── Input data ──

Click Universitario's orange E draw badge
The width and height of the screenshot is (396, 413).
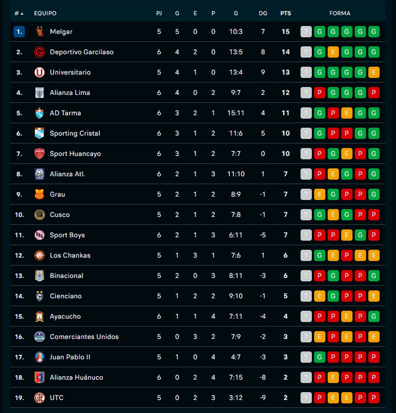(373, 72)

───
── Input data ──

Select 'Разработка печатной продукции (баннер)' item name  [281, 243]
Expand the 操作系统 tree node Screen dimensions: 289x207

───
── Input data ──

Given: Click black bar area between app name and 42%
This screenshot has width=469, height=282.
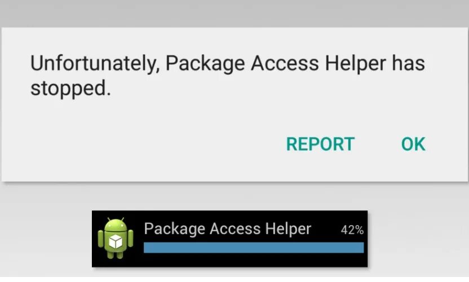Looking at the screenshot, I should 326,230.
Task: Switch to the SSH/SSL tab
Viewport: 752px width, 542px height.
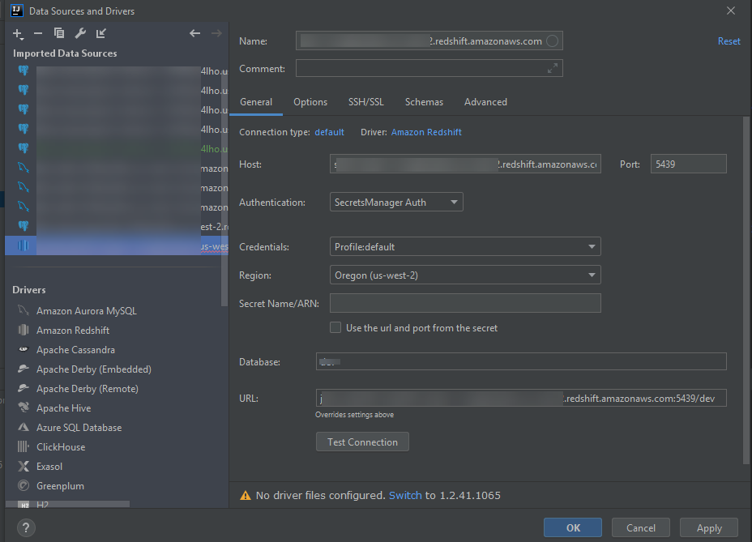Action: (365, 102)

───

What lines in the data above contain the word "Click"? Show them all.

Click Universitario's orange E draw badge
Given: Click black bar area between app name and 42%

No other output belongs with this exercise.